Now, admittedly, Vuzix is not the only player in the AR space. Google was here with their Google Glass; one can easily envision them returning to the space. Facebook and Oculus certainly have AR on their radar screen. And a number of smaller players are producing competitive products to the M300. It is therefore easy to see that Vuzix will have their work cut out for them in securing their niche in this space. However, with their headstart in bringing products to market and their relationship with a premier technology partner, one can imagine that VUZI has the potential to be one of the long-term winners in this arena.
Where does this leave investors?
Vuzix, like many small cap companies, appears to be a very binary opportunity. The future of the company, and an investment therein, is really centered around the uptake of their next product to hit market - the M300. If the M300 takes off, so will shares of Vuzix. Of this I'm certain. Meanwhile, since Intel invested last year, the shares have been relatively stagnant.
There are, however, several mitigating factors that lower the risk profile of VUZI and make it less binary of a situation than it appears at first glance. For instance, the iWear product. Vuzix is sitting on an inventory of 10,000 devices. If sales of this are robust (which they could be due to the strength of the product in drone racing of all places), the company will get several millions of dollars in sales. More importantly, it will get very positive PR in an industry that is hotter than hot. Success of any degree with their virtual reality product would certainly drive the shares higher.
Secondly, Intel is a great partner for a small company like Vuzix. A while back, a famous football coach said that he didn't like passing a football because there were three possible outcomes, two of which were bad. Well, in my opinion, accepting an investment from a strategic, like Intel, has the opposite risk reward scenario. There are three possible outcomes (buyout, increased investment, no more investment) and two of the three are positive.
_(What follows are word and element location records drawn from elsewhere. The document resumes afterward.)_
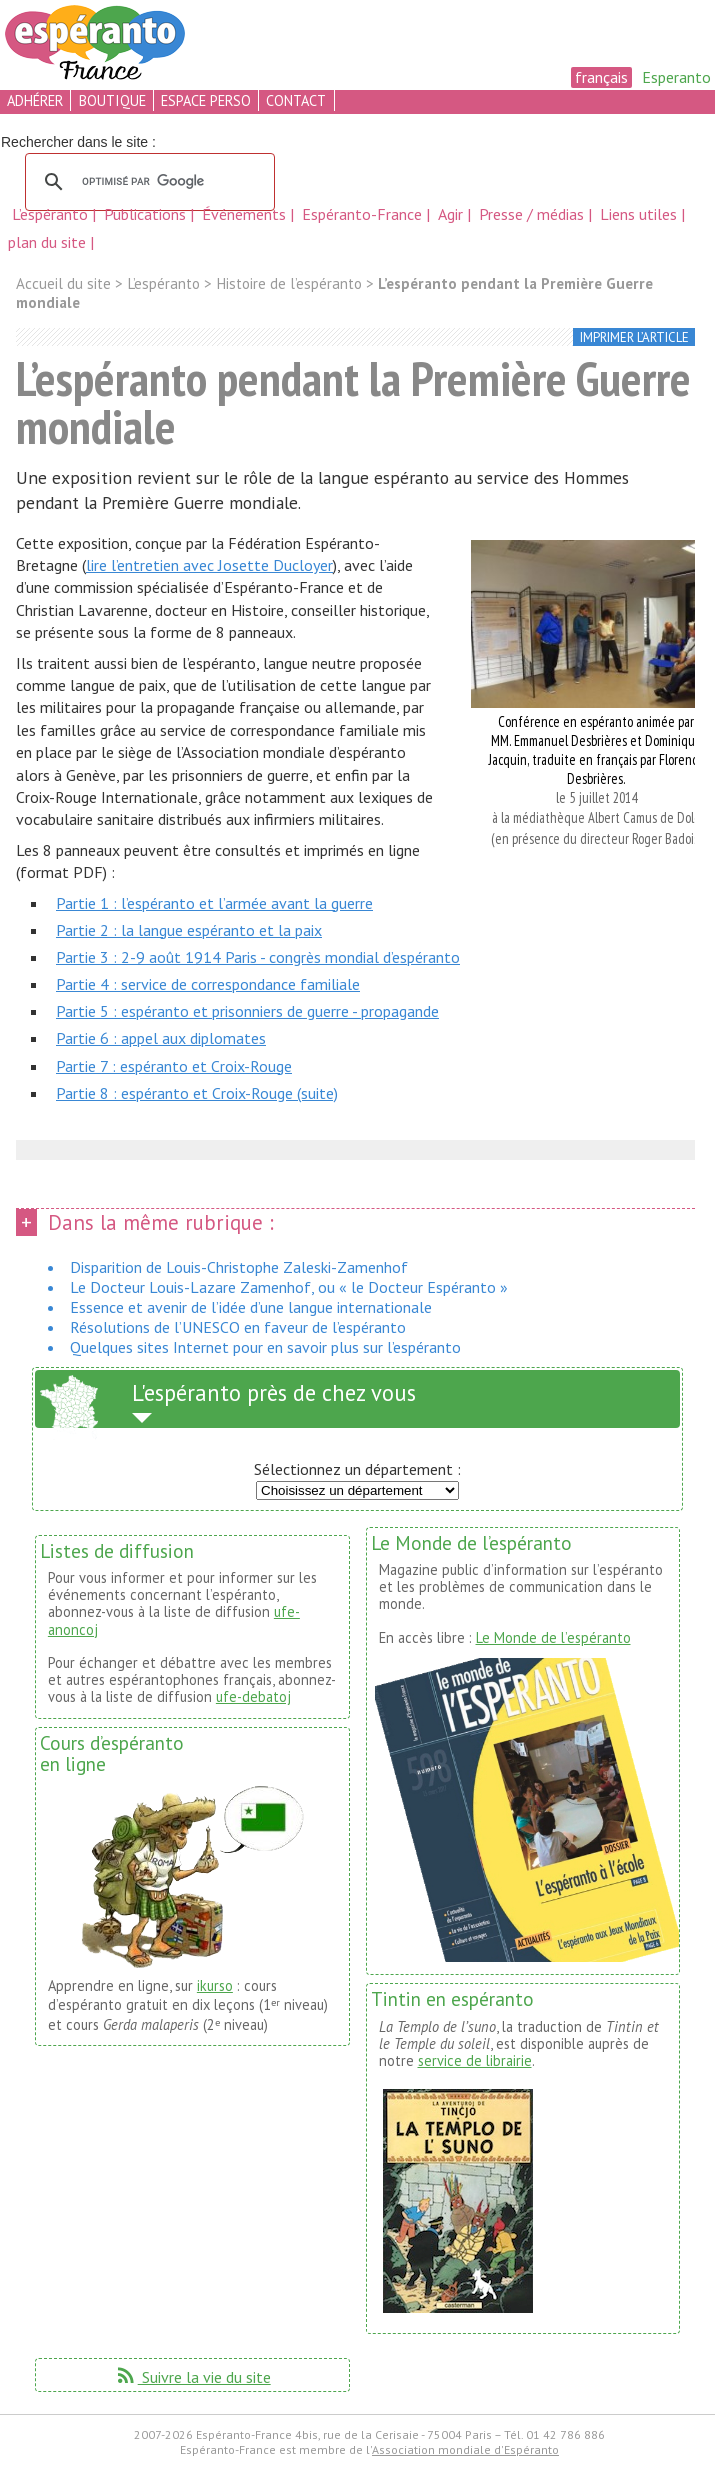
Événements (246, 214)
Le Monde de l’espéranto (553, 1637)
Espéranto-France (364, 214)
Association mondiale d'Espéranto (465, 2449)
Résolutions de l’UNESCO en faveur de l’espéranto (238, 1327)
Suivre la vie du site (192, 2377)
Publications (147, 214)
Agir (452, 214)
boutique (112, 100)
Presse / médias (533, 214)
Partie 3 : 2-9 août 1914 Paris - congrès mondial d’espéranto (258, 957)
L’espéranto (52, 214)
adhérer (35, 100)
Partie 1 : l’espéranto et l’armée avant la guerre (214, 903)
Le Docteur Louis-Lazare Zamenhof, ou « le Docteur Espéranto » (289, 1287)
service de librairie (475, 2060)
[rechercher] (147, 182)
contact (296, 100)
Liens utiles (640, 214)
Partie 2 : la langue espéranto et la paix (189, 930)
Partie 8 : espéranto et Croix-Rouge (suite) (197, 1093)
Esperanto (676, 77)
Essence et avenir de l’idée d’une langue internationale (251, 1307)
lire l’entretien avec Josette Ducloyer (209, 565)
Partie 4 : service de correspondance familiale (208, 984)
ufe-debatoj (253, 1696)
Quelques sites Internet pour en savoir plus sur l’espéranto (265, 1347)
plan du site (47, 242)
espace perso (206, 100)
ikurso (215, 1985)
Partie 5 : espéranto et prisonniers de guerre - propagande (247, 1011)
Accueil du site (63, 283)
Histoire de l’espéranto (289, 283)
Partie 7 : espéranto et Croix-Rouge (174, 1066)
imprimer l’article (634, 337)
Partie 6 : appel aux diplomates (161, 1038)
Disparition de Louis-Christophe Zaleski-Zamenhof (239, 1267)
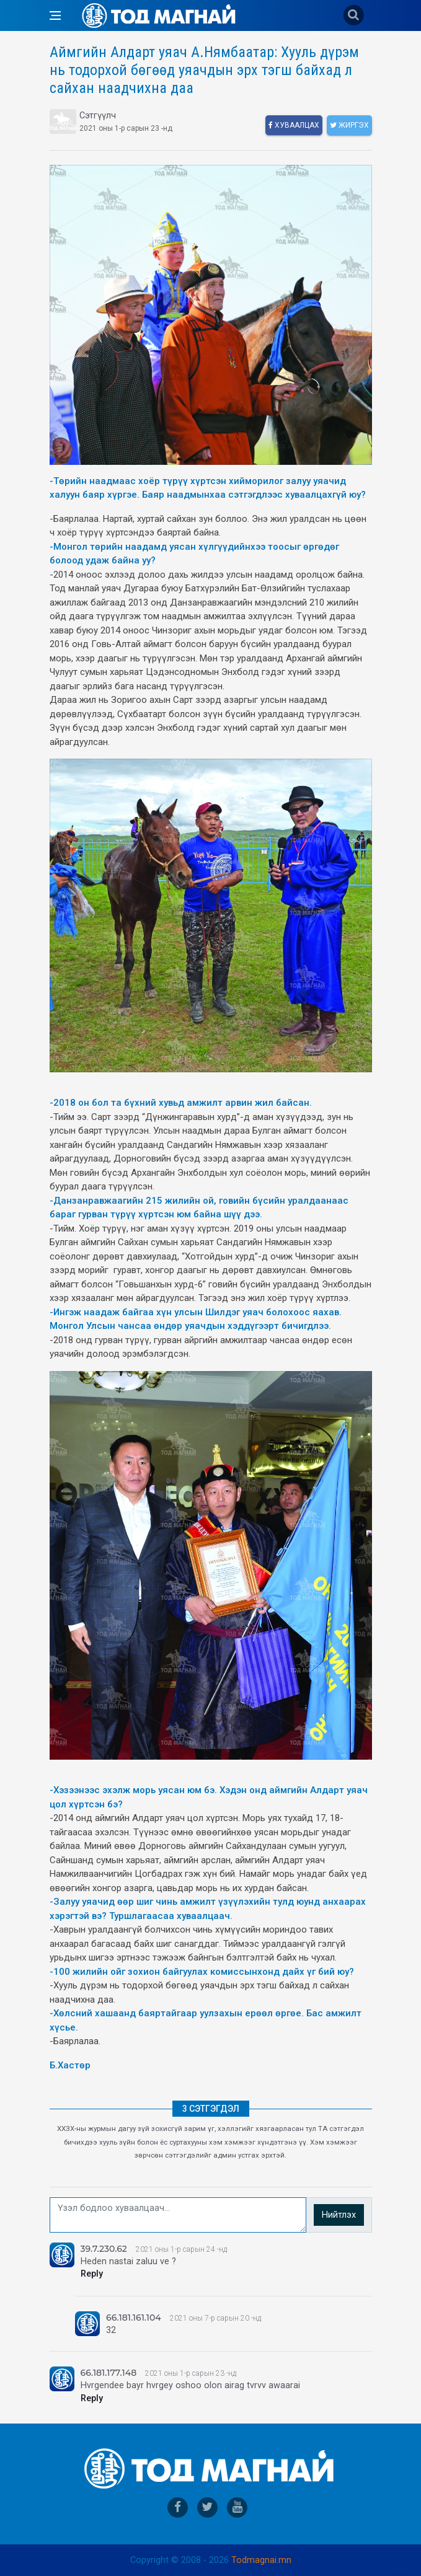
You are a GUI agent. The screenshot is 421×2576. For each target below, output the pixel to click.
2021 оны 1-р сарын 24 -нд (181, 2249)
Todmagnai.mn (261, 2560)
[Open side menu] (55, 15)
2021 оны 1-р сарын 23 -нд (190, 2373)
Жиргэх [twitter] (349, 125)
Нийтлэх (339, 2215)
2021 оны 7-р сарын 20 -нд (215, 2318)
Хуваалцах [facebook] (293, 125)
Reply (92, 2274)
More exactly, if the company demonstrates any positive execution on their business plan, one would fully expect Intel to want to increase their exposure to AR through Vuzix.
Taking this one step further, buying VUZI stock now is a relative deal compared to where Intel invested. Intel's cost is $5 per share, only marginally lower than current trading prices. Yet, investors buying Vuzix today have the benefit of knowing that the M300 has had a successful pre-launch development and will be coming to market very soon. Basically, the major risk Intel took in investing pre-product development is off the table, making the stock a relative bargain compared to when they invested.
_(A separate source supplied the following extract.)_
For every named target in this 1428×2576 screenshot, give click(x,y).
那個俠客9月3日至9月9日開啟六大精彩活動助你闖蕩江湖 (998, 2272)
If Vuzix succeeds with the M300, I think Intel will eventually buy them. However, buying VUZI strictly on anticipation of an Intel buyout would not be advisable. Intel's involvement and the potential success of iWear are simply two factors that give Vuzix an opportunity to create positive returns for investors. The main driver here, and the primary reason for owning the stock, is the M300. If the M300 is a commercial success…well, let's let the CEO tell you in his words, "…it's exciting right now, and over the summer I think it's going to be even more fun." Investors can only hope he's correct.
Disclosure: I/we have no positions in any stocks mentioned, and no plans to initiate any positions within the next 72 hours.
I wrote this article myself, and it expresses my own opinions. I am not receiving compensation for it. I have no business relationship with any company whose stock is mentioned in this article.